As for California, well, there is the East Coast and European television issue. Both the U.S. Open and the PGA Champion have been played on the West Coast in recent years with television embracing the prime-time viewing period, meaning play extends to 10 or 11 p.m. on the east coast, prime time for viewers in that time zone. But that doesn‘t work as well for the Ryder Cup, where television in Europe is a key. That might explain why the Ryder Cup is played on the east coast or the Midwest and not on the West Coast. It also explains why West Coast viewers have to get up at 5 a.m. to watch the start of play for the first two days or this year’s Ryder Cup in Wisconsin.

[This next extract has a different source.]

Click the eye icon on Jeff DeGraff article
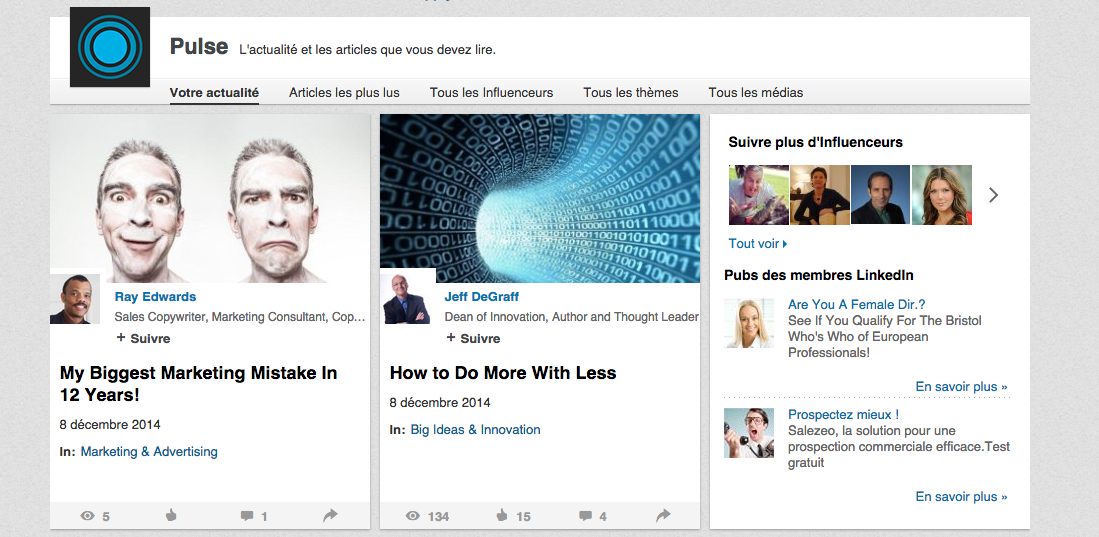Screen dimensions: 1099x537 tap(413, 516)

To be fair to the PGA of America, the Ryder Cup is coming back to the state, but only after it first visits Bethpage Black in New York in 2025 and then Hazeltine in Minnesota in 2029. The 2037 Ryder Cup has not been awarded yet, so that could be in California, as could the Cup matches in 2041 or 2045. The Golden State might grab any of those events.
And it is also possible that having back-to-back Ryder Cups in the desert back in the 1950s at Thunderbird and Eldorado country clubs might seem unfair to people in states that may never host the matches.
But this is California and some of the best courses in the world are inside its borders. It would be a shame if the PGA waits another 74 years to bring the matches to the state again after Olympic Club in 2033.